Così gli sportelli bancari semplicemente spariscono. Che fine fanno? “Quando è possibile il patrimonio viene alienato, venduto o riconvertito: nel caso dei grandi palazzi storici senza particolari difficoltà. D’altra parte, specie in certe zone del Paese i grandi stabili spesso rimangono vuoti o inutilizzati: un edificio di 10 piani si piazza difficilmente. Nel settore del real estate i fondi possono giocare un ruolo cruciale nella riconversione del patrimonio”. In questo senso, osserva Telatin, “anche il Piano nazionale di ripresa e resilienza dedica una parte importante alla riconversione del patrimonio edilizio: le banche possono trasformare ad esempio gli spazi inutilizzati in progetti di housing sociale, ma servono progetti chiari e una cabina di regia. La singola piccola filiale la si vende, la si affitta oppure resta a bilancio. Il problema riguardachi ha affittato spazi alle banche: in questi casi la chiusura crea una perdita di ricchezza”. Senza contare che nei Comuni in cui non esistono più sportelli “il problema si pone soprattutto per gli anziani, che spesso non sono in grado di utilizzare i servizi internet. Gli istituti devono attrezzarsi per venire incontro alle loro esigenze, anche perché rappresentano la clientela con maggiori disponibilità”.
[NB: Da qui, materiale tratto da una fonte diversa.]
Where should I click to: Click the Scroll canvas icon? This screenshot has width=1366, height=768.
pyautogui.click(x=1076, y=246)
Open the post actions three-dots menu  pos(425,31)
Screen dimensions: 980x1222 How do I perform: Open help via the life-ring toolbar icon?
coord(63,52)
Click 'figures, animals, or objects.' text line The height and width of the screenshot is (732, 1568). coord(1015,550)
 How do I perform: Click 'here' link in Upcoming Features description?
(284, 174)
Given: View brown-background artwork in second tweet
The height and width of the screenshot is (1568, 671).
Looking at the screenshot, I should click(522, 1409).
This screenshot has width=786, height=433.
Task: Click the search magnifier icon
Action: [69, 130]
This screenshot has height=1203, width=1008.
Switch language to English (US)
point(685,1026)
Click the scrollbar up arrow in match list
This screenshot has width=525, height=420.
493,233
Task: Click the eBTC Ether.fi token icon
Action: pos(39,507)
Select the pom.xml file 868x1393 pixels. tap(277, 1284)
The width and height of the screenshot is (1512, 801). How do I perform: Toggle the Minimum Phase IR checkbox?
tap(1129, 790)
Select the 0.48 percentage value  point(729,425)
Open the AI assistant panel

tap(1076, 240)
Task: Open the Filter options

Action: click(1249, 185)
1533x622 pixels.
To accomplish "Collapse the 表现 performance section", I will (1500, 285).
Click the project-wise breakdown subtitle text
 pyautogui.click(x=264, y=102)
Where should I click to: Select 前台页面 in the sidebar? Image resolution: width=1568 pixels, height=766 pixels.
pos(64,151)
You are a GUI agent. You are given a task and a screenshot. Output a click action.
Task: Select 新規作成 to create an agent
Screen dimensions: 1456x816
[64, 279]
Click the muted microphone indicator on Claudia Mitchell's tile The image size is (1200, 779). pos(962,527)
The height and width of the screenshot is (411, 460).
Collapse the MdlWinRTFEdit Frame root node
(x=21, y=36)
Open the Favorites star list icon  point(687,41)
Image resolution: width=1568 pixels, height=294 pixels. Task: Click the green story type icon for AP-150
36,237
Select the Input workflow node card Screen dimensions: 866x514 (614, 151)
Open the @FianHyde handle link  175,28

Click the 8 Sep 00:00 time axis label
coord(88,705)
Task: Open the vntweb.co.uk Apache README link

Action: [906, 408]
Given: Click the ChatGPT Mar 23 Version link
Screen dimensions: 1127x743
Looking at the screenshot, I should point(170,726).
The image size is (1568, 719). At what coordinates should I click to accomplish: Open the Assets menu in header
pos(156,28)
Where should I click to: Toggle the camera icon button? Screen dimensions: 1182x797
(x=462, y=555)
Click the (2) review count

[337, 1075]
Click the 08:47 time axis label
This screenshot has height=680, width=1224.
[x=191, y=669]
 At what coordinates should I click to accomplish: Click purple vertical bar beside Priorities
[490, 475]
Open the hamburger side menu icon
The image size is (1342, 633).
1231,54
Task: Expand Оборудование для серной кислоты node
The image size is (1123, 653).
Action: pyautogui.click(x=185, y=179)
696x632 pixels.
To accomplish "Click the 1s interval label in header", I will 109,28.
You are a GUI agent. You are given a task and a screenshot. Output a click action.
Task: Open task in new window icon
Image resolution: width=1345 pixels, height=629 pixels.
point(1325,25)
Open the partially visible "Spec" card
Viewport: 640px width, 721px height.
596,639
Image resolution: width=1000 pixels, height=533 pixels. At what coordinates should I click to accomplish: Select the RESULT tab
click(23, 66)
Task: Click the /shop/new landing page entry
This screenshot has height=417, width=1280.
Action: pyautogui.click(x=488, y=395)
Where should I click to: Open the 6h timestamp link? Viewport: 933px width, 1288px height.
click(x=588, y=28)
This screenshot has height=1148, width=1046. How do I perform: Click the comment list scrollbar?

Filiali bancarie, una crisi che pare inarrestabile

La sorte delle filiali sembra comunque segnata, e i contraccolpi sul mercato immobiliare saranno inevitabili. Una stima di Monitorimmobiliare ha provato a fare un calcolo approssimativo dell’impatto, prendendo in considerazione i dati della sola Unicredit, che prevede di chiudere 450 sportelli al 2023. Data una dimensione media delle filiali di piazza Cordusio di 650 mq, le chiusure, secondo il sito specializzato, porterebbero alla liberazione di 300mila metri quadri in affitto o vendita. Si tratta di una cifra considerevole, specie se si pensa che nel primo trimestre del 2021 tra Milano e Roma il mercato ha assorbito in totale 95mila metri quadri di uffici: dal raffronto emerge che l’addio alle filiali non sarà certamente indolore per il mercato del real estate.